*Work task*. Please format the records below as a Markdown table with the columns Row and Line, putting each non-blank line in its own numbered row and skipping blank lines. Leave the pictures out.

*Task material*.
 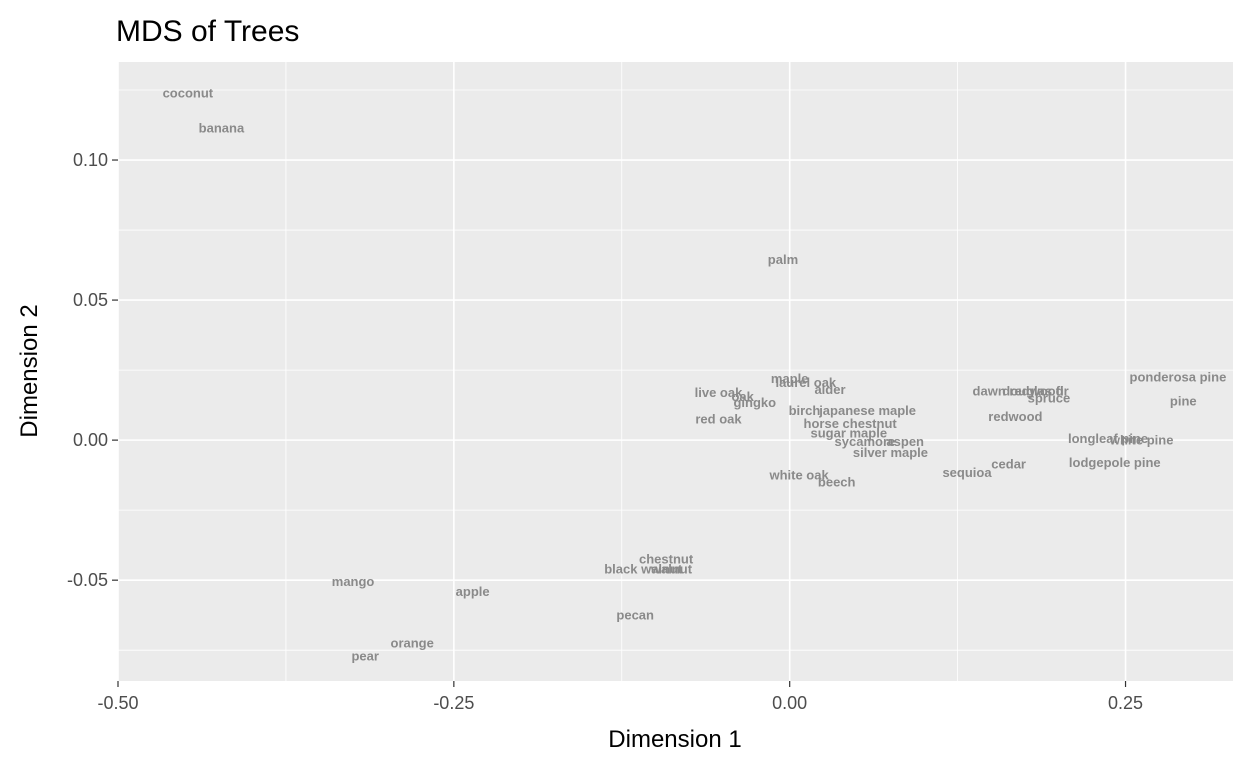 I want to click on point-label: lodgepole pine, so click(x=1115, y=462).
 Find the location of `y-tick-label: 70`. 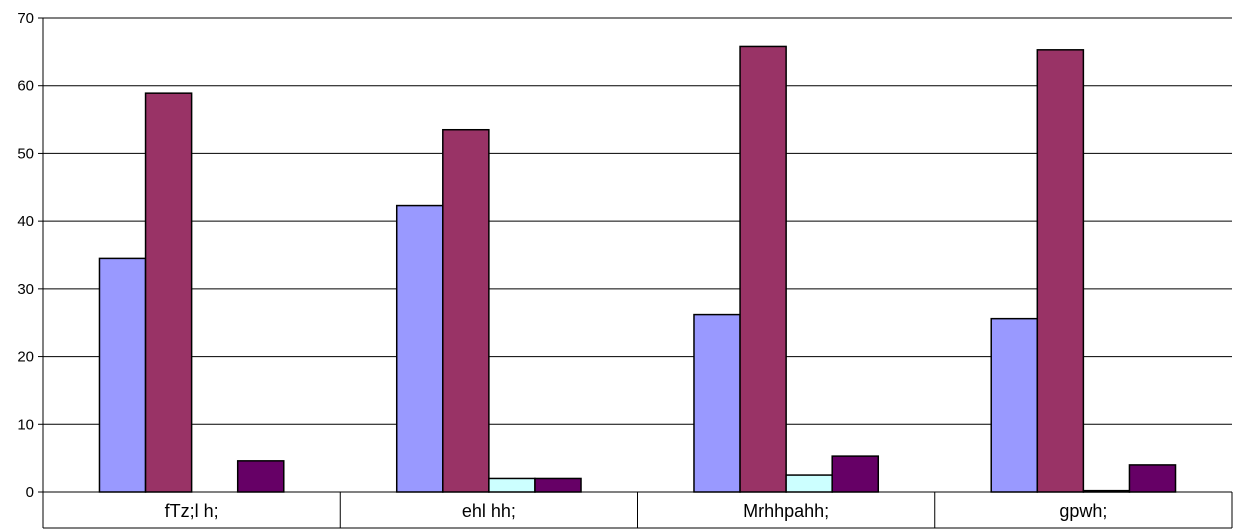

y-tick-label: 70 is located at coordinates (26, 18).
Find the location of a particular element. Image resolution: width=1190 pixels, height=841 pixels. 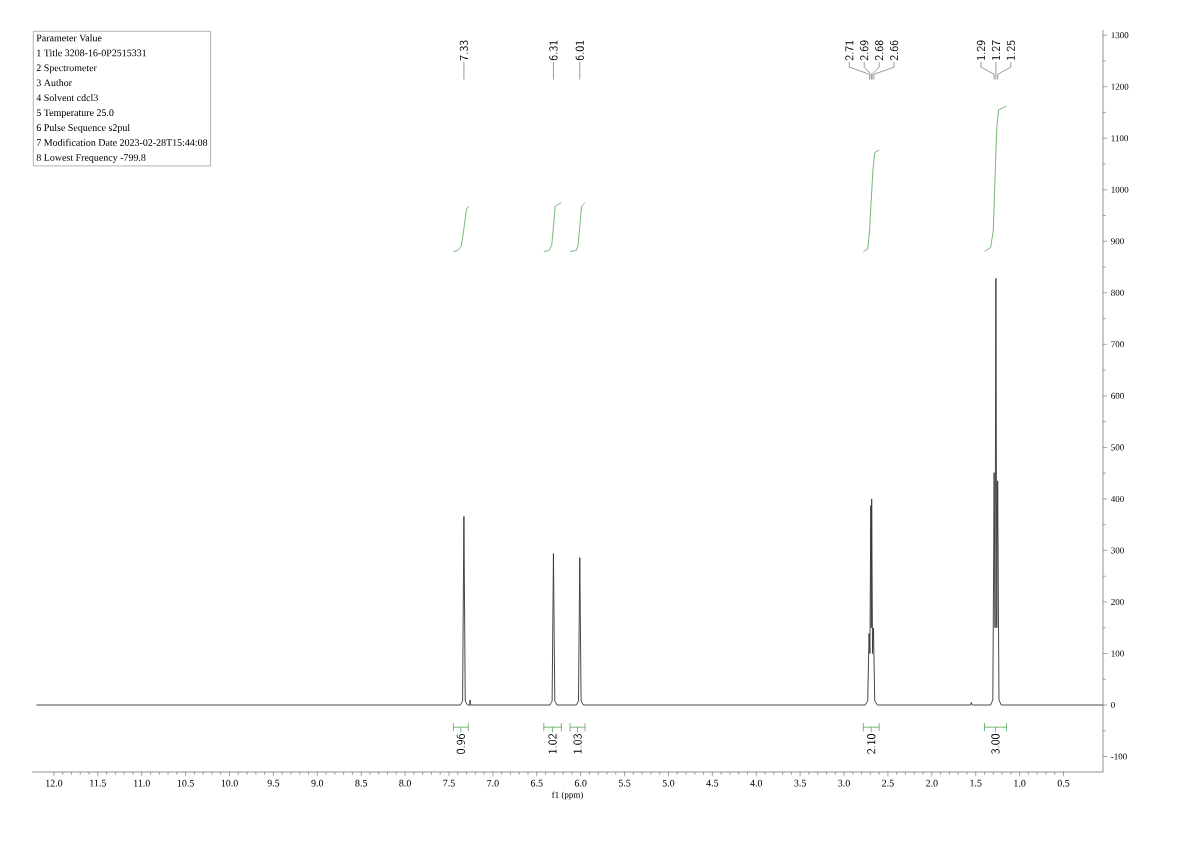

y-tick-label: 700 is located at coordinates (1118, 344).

*Problem solution*.
| Row | Line |
|---|---|
| 1 |   I want to click on point-label: lodgepole pine, so click(x=1115, y=462). |
| 2 |  Find the location of `y-tick-label: 70`.  |
| 3 | y-tick-label: 70 is located at coordinates (26, 18). |
| 4 | Find the location of a particular element. Image resolution: width=1190 pixels, height=841 pixels.  |
| 5 | y-tick-label: 700 is located at coordinates (1118, 344). |